**Exercise requirements**
Filter the data for lines with the word "computer" and copy those lines.

**Input data**
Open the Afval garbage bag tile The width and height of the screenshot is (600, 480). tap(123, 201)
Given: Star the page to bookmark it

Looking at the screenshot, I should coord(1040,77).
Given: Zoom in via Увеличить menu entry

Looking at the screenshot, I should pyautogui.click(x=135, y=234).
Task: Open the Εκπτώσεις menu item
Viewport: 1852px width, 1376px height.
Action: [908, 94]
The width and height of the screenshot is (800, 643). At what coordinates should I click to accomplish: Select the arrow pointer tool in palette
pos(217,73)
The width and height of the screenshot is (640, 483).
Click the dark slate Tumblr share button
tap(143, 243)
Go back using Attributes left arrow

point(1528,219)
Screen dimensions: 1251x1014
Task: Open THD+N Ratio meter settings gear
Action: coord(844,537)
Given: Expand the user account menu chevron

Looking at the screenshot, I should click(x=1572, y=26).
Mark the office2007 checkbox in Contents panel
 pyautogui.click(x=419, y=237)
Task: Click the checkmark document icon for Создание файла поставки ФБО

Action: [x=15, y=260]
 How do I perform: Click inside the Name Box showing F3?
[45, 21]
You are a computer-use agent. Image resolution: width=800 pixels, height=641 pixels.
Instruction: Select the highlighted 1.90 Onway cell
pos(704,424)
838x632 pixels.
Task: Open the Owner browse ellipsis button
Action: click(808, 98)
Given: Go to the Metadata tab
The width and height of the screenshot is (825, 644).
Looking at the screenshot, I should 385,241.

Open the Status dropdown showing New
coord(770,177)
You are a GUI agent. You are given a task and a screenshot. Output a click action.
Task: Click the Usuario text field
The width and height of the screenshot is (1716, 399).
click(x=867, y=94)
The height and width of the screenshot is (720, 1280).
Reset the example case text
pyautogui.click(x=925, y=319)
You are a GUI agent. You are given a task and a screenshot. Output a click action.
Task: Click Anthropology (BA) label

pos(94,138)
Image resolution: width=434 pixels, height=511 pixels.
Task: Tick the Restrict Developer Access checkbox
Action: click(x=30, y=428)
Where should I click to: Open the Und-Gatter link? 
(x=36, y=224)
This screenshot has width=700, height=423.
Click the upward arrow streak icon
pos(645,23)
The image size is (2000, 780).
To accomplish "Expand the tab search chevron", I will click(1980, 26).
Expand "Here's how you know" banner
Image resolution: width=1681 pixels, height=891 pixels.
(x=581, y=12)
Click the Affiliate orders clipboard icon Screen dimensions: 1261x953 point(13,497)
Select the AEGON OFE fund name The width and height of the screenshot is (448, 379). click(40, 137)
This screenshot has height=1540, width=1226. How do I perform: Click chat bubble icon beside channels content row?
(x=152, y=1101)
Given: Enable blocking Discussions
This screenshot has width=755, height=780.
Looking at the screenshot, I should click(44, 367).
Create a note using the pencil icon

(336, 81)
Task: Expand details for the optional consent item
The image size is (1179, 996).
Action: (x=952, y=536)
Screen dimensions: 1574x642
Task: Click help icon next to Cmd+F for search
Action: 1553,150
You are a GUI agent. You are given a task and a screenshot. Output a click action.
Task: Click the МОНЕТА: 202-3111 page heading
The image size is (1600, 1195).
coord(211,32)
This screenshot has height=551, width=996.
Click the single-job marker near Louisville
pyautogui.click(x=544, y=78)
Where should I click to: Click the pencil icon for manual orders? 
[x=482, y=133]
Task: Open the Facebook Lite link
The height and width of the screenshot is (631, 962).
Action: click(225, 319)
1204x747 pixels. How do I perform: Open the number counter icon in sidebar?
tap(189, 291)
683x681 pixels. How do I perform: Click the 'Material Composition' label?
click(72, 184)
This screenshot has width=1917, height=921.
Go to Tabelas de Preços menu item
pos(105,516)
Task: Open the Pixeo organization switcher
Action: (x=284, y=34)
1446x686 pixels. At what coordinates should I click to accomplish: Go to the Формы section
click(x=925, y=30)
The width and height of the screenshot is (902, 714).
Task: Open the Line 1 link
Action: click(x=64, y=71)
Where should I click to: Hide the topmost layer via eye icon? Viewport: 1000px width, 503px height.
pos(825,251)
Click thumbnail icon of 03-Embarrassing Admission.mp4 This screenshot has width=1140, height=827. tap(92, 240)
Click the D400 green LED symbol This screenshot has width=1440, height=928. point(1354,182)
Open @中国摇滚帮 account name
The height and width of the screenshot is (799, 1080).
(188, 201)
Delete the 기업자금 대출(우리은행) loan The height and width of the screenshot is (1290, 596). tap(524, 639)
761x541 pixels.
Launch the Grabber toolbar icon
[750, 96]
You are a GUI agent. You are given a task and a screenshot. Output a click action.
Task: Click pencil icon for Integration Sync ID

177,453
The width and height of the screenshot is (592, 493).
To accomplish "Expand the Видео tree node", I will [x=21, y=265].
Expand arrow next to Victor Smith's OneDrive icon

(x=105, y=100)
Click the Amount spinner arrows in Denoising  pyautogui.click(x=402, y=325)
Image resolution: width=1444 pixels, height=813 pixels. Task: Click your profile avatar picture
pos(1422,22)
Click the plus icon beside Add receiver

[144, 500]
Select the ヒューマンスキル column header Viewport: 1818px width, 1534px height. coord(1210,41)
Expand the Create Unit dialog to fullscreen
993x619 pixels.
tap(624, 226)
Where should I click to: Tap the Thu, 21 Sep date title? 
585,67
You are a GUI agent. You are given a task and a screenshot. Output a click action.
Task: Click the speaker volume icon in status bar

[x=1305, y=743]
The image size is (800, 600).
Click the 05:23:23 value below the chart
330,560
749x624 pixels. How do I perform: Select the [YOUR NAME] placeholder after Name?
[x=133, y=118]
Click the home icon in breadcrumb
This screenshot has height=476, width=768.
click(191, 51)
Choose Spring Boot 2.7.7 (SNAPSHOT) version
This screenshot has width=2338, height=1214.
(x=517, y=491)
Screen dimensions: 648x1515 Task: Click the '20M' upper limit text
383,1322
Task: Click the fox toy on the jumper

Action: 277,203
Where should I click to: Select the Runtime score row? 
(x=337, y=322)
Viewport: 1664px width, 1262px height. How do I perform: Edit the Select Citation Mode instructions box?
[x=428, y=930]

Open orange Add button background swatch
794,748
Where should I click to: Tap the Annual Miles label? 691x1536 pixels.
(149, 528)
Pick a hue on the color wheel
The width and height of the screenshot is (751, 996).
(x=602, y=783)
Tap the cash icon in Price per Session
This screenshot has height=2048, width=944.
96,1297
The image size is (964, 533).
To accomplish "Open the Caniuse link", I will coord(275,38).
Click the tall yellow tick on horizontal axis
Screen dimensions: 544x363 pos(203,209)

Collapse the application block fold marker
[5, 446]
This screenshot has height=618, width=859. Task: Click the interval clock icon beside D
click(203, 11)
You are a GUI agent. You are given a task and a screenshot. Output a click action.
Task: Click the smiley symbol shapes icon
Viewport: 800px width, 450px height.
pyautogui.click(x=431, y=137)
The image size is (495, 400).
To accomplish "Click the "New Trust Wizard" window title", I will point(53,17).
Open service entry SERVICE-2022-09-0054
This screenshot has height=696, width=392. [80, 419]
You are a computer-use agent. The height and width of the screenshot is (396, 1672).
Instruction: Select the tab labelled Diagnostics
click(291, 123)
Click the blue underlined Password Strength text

**Result for this exercise**
You are a computer-use agent. Image resolution: width=800 pixels, height=641 pixels.
You are a computer-use agent. The height and width of the screenshot is (396, 1672).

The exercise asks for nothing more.